O nojo dos homens das obras, que nos fazem sentir violadas e em perigo quando nem temos ainda idade para perceber aquele discurso. quando ainda nem demos um beijo, como se nos estivessem a preparar sabe Deus para o quê... alguns amigos dos pais que de repente crescemos e deixamos de ser as meninas, e falam de nós olhando de cima a baixo "já ia", com comentários nojentos e piadinhas como se nós não entendêssemos a conivência dos nossos pais. Os próprios pais que mesmo não sendo "porcos" também começam a elogiar as nossas amigas, como se de repente fossemos todas carga, produto. Um nojo muito grande, um desespero muito grande, o não saber para onde fugir porque NÃO HÁ LUGARES SEGUROS para muitas de nós. Autocarros, metros, os roçanços nem falo, a vergonha de não saber se trás de nós está um pau quente ou outra coisa qualquer... só de me lembrar arrepio-me e sinto vontade de chorar. Com pena da menina que sabe que se levantar a voz vai ser castigada pelo público, porque a culpa é sempre "nossa" e eles saem sempre impunes. A vergonha de não ter gritado. O medo de pedir ajuda e de ser traída por quem me deveria ajudar, como tantas vezes aconteceu...
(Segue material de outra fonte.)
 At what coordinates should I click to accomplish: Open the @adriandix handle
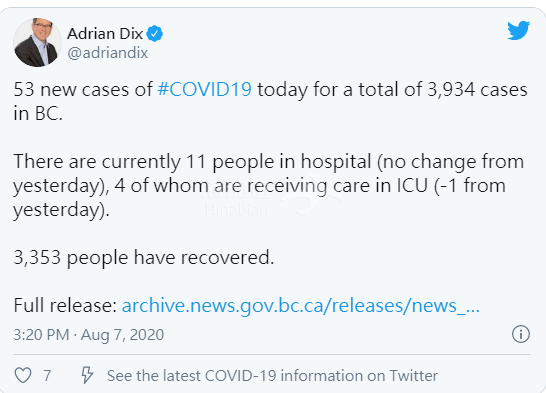tap(108, 53)
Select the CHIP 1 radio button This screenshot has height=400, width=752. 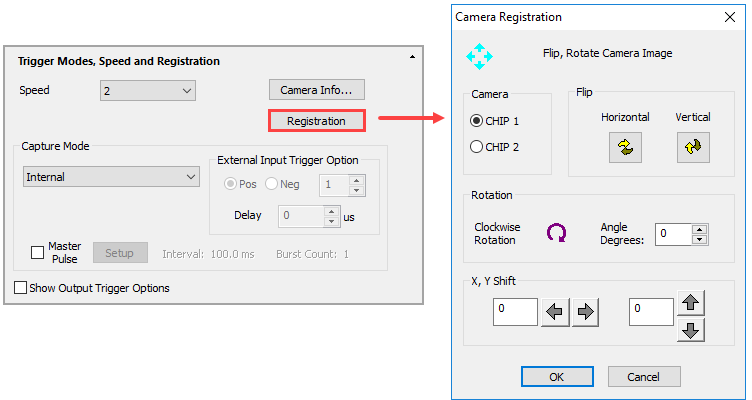tap(477, 121)
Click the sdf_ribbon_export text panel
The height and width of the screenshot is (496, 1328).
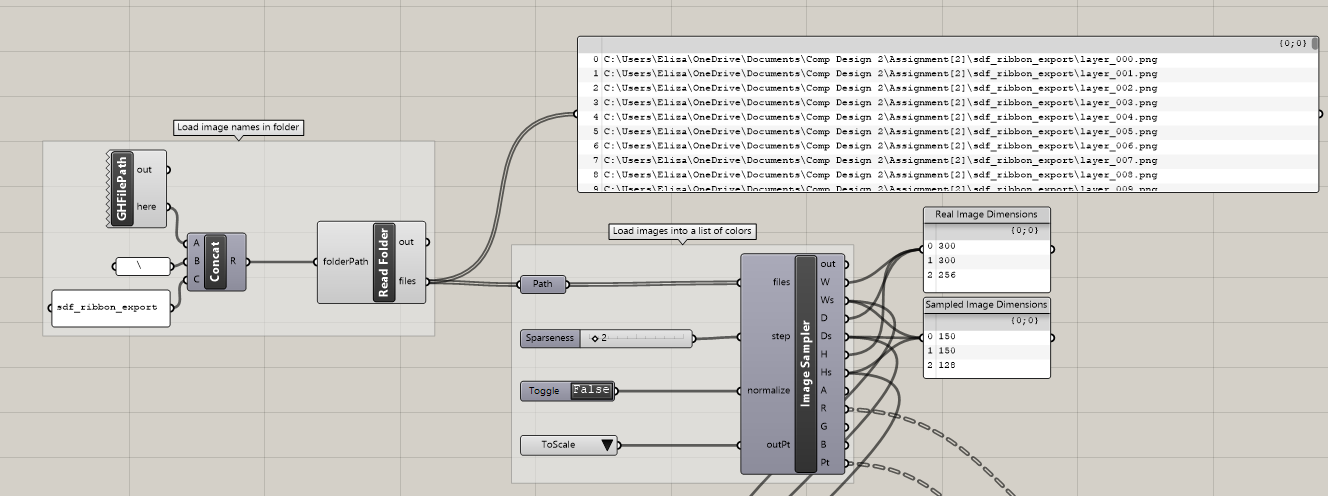tap(111, 308)
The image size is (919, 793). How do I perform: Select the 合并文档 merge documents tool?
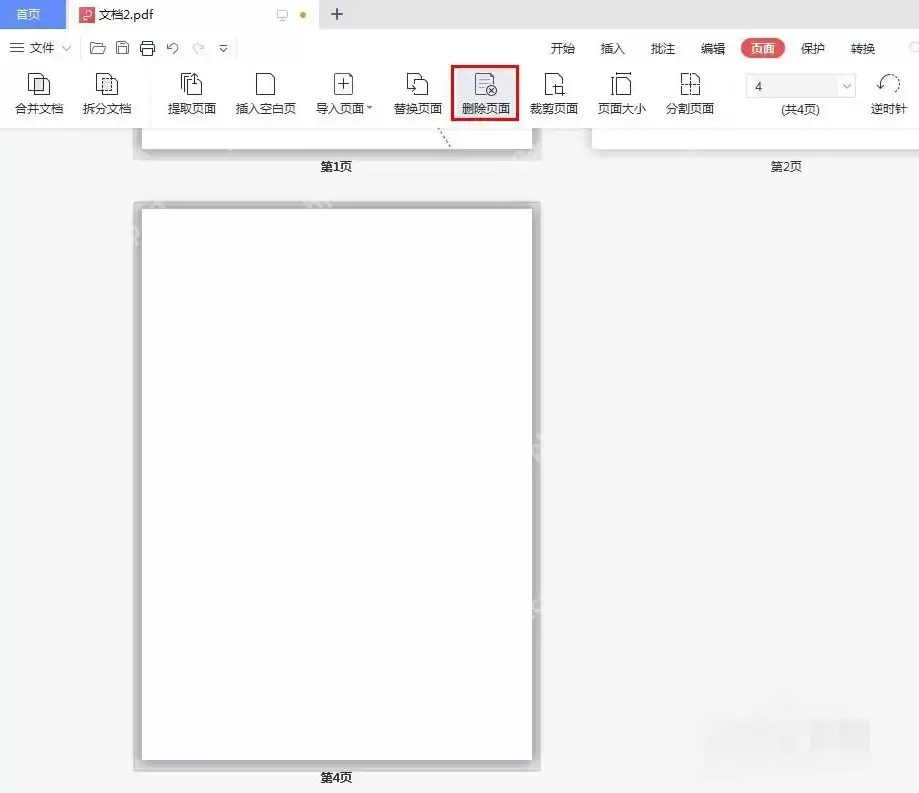click(38, 92)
Aos 13/14 ia perdendo os três com um homem da minha família, com consentimento meu, porque me tratava como pessoa e me ouvia desde que eu era miúda. Olhando para trás, estava a preparar terreno para quando eu crescesse. O entrar-me na casa da banho quando eu estava a fazer chichi, sem querer, deveria ter-me chamado a atenção, mas ficava sempre na dúvida... ele era mais velho e bastante atraente.. sim, nem todos os abusadores são horríveis... há de tudo. Demorei muito tempo a partilhar, pois calculei que tratada como porcaria como já era pela família, cambada de bulys machistas, o mais provável era ainda acharem que estava a mentir ou que obviamente, o tinha provocado.

Mais tarde como jovem adulta, também ser perseguida na rua e atacada por trás, por homens que saltam sabe Deus de onde, a dizer "vocês gostam", houve um que me safei porque o convenci que tinha amigos atrás de mim a chegar que o matariam.  Amigos... tirando algumas excepções de homens que sei que me amaram e tiveram compaixão pela minha história, esses "amigos" são na sua maioria os machistas que acham que falar das mulheres como se fossem objectos é engraçado. Confundem desejo sexual com abusar do outro. Desejo tenho eu e nunca maltraria alguém para me "satisfazer" ou me vingaria por não me darem o que quero. Isso é abuso. Ter de explicar isto é agonizante.





... a menina que sabe que se levantar a voz vai ser castigada pelo público, porque a culpa é sempre nossa.